Белые стены, оклеенные тобой, Лена. Твоими лицами.
– Ясмин, – тихо произносит Кирстен; имя, и только. – Ясмин.
Стены, оклеенные всеми заметками о тебе, какие я смогла найти в интернете. Триста двенадцать статей. Почти целая пачка бумаги, смена картриджа, работа на всю прошлую ночь.
Я слабо моргаю, заслышав шаги Кирстен. Она подходит осторожно, нерешительно, словно приближается к опасному животному. И повторяет:
– Ясмин…
Как ей следовало это понимать, Лена? Как тут не счесть меня сумасшедшей, одержимой? Как тут не подумать, что я погрязла в собственном страдании? Я отказываюсь от солнца, от свободы, от мира. Мне нужно принять душ. Проконсультироваться с дантистом по поводу выбитого зуба. Сходить к парикмахеру и покрасить волосы. Или на худой конец попросить Кирстен, чтобы купила краску. У Ясмин каштановые волосы. Ясмин распахнула бы окна настежь, чтобы увидеть небо. Ясмин вернулась бы к жизни после освобождения. Ведь об этом в унисон твердят все газеты. Ясмин Г. пережила четыре мучительных месяца.
Пережила…
– Ясси?
Кирстен садится на край дивана. Я не испытываю желания смотреть на нее и продолжаю таращиться в потолок.
– Зачем ты сделала это? Для чего расклеила все эти заметки? Что все это значит?
Я закрываю глаза.
– Ясси… – Кажется, теперь Кирстен плачет. Я чувствую прикосновение к своей щеке. – С тобой что-то не так. Тебе нужна помощь.
Можешь кричать сколько угодно, Лена. Никто тебе не поможет.
– Ясмин, ты должна вернуться в больницу.
Тебя все позабыли, Лена. Теперь у тебя есть только мы. Навсегда.
Тело внезапно содрогается. Кирстен хватает меня за плечи и встряхивает.

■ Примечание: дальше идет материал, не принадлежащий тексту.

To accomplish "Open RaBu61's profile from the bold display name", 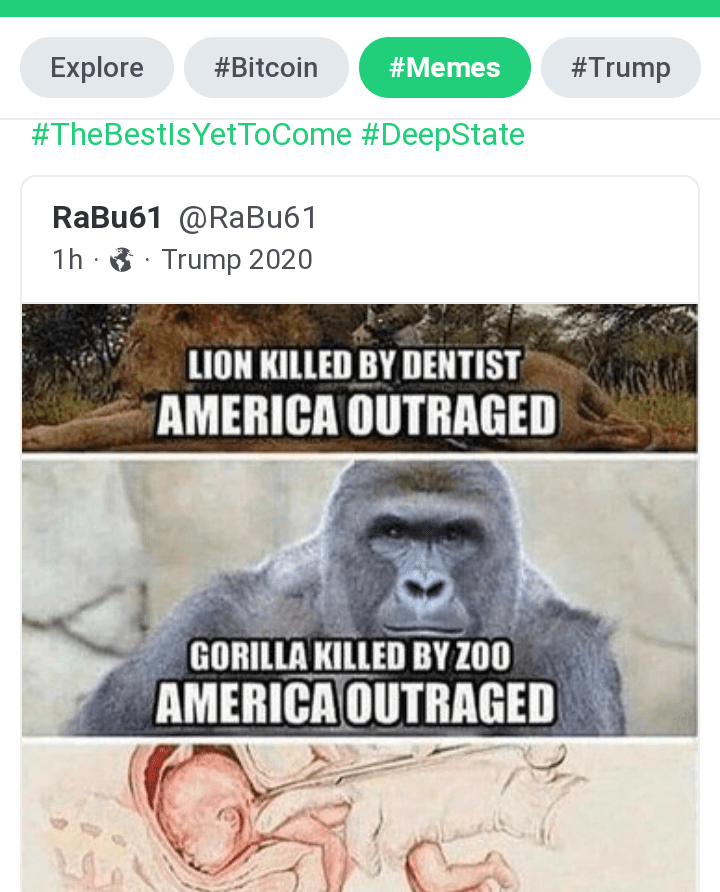I will tap(107, 217).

– Открой глаза, Ясси! Посмотри на меня!
Открой глаза, Лена. Я знаю, что ты очнулась.
Я подчиняюсь.
– Ты слышишь меня, Ясси?
Неприкрытый ужас окрашивает лицо Кирстен в нездоровый оттенок, скулы пошли красными пятнами, как при неудачном гриме.
– Ты меня слышишь?
Слабо киваю. Одинокая слеза, словно дожидалась этого момента, скатывается по моей щеке.
– Это я виновата.
– В том, что случилось, нет твоей вины.
Мотаю головой. Еще одна слеза.
– Я виновата, и они хотят напомнить мне об этом. Из-за меня дети лишились отца. И дома.
– Точно, письмо…
В следующую секунду Кирстен подскакивает с дивана.

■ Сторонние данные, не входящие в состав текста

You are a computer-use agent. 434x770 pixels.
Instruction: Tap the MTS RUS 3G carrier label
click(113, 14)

– Комод, – долетает до меня, и снова ее каблуки стучат по ламинату.
Я вытираю глаза ладонью и шмыгаю носом. Некоторое время царит тишина – ни шагов в спальне, ни скрипа выдвигающихся ящиков. На миг я задаюсь вопросом, действительно ли Кирстен здесь, или же это очередная выходка моего помутненного сознания. Я поднимаюсь с дивана, выдыхаю, превозмогая боль, и тащусь в спальню.
Сознание не обманывает, Кирстен действительно здесь. Только никак не доберется до комода. Вместо этого она сидит на кровати, чуть склонив голову набок. Взгляд скользит по стенам. Я осторожно присаживаюсь рядом. Бесполезно лгать о том, как я себя чувствую. Стены безошибочно отражают мое состояние. Я снова шмыгаю и утираю глаза.
– Он никогда не называл причин, – начинаю я ломким голосом. – Впрочем, могу понять, почему его выбор пал на меня. Должно быть, я просто оказалась не в то время и не в том месте, да еще имела несчастье чем-то напомнить ему ее, – я киваю на многочисленные фотографии.